Monday, July 27, 2020

A Question of Trust, Revisited

I wrote here five years ago on the question of trust, when I was terrified by what I saw in the US political primary season that year. Since then, there have been many changes, including Brexit. Unfortunately, data from UK is not available in the latest wave. However, data from U.S. is available, albeit already a bit dated. For some comparison to another Western country, I have chosen Germany.


The 2006-11 increase in levels of American mistrust of people with other religions and nationalities had begun to reverse course by 2017, but remains worse than it was 15 years ago, albeit not by very much (approximately 5% of respondents have moved from cautious trust of both groups of "other" to cautious mistrust when comparing 2017 to 2006). The U.S. remains more cautiously trusting than Germany, but the latter has been moving steadily in the direction of more cautious trust of "others."


Sunday, July 26, 2020

Egalitarianism and Anti-Secularism Decline, Redux

Egalitarianism

My native Egypt went through a very strange transformation in the first decade of the century. At the turn of the century, a clear supermajority was tolerant of greater inequality in order to provide incentives for enterprise and hardworking. The decade ended in revolt, as we know, with a huge jump in attitudes -- flipping to supermajority favoring greater equality. 

This trend was reversed during the second decade of the century, most recent data still showing a weak majority favoring more equal distribution, but attitudes in 2018 were essentially back to where they had been a decade earlier in 2008. This is quite puzzling


It is especially puzzling when we compare it to the trend in attitudes in my adopted homeland of USA, which have continued to favor greater equality even since the Financial Crisis that precipitated the Great Recession. While a majority in the U.S. favored greater inequality in 2006, the increase in pro-egalitarian sentiments has been continuing monotonically, most recently showing a majority that favors greater equality, which was not the cases during the first six years of the century.

Anti-Secularism

On a different but related note, I had found that "the revolutionary moment" in Egypt and other countries of the Arab Spring occurred during a confluence of high anti-secular and egalitarian attitudes (see "Bread (Rawls) + Freedom (Sen) = Social Justice? Religion and Economics in the Egyptian Spring"). The precipitous decline in Egyptians' pro-egalitarian attitudes has been accompanied by a precipitous decline in anti-secular attitudes (is it essential for a democracy that "religious authorities interpret the law"). In 2008, a clear supermajority favored democratic anti-secularism (whatever that means), and a decade later a clear majority was against it. This is no doubt a consequence of MB's failure to govern, and the populace recognizing that they merely wanted to replace one set of oligarchs with another, but even as casually as I have followed Egyptian pop culture, it is clear that the level of formulaic and over religiosity that was present at the turn of the century has lost its allure.
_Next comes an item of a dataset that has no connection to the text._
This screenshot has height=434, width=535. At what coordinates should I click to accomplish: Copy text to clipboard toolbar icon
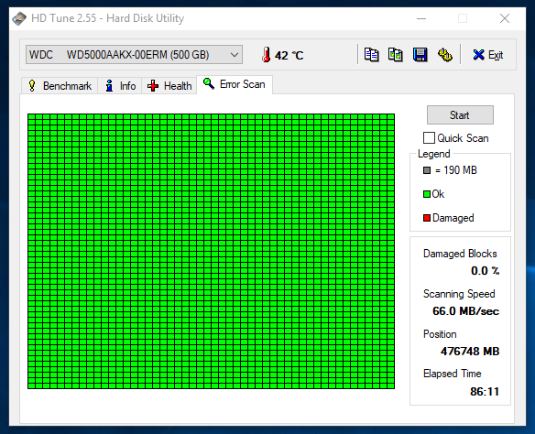[x=371, y=55]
Interestingly, the decline in anti-secularism is not unique to Egypt. The pattern also holds in Pakistan, Jordan, Turkey, and Tunisia, albeit not as striking in those countries as it was in Egypt (and mostly the change in those latter countries occurs in the middle of response distributions, whereas the Egyptian one is across the board). All countries have switched over the past decade to a majority who do not subscribe to anti-secular views (measured by the top half of responses on religious authorities interpreting the law). Qatar is a bit of an exception, but we do not have a time series for the country, and data is not available for Saudi Arabia for this question (on the World Values Survey, which I have been mining since the onset of the Arab Spring nearly a decade ago).

Interestingly, attitudes in Jordan and Tunisia have also turned less egalitarian in recent years:
This is all consistent with my earlier work, also, which suggested that Muslim societies' preferences have been generally trending in a pro-capitalist direction, c.f. "Pro-Capitalist Trends in Muslim Attitudes: A Change-in-Change Analysis".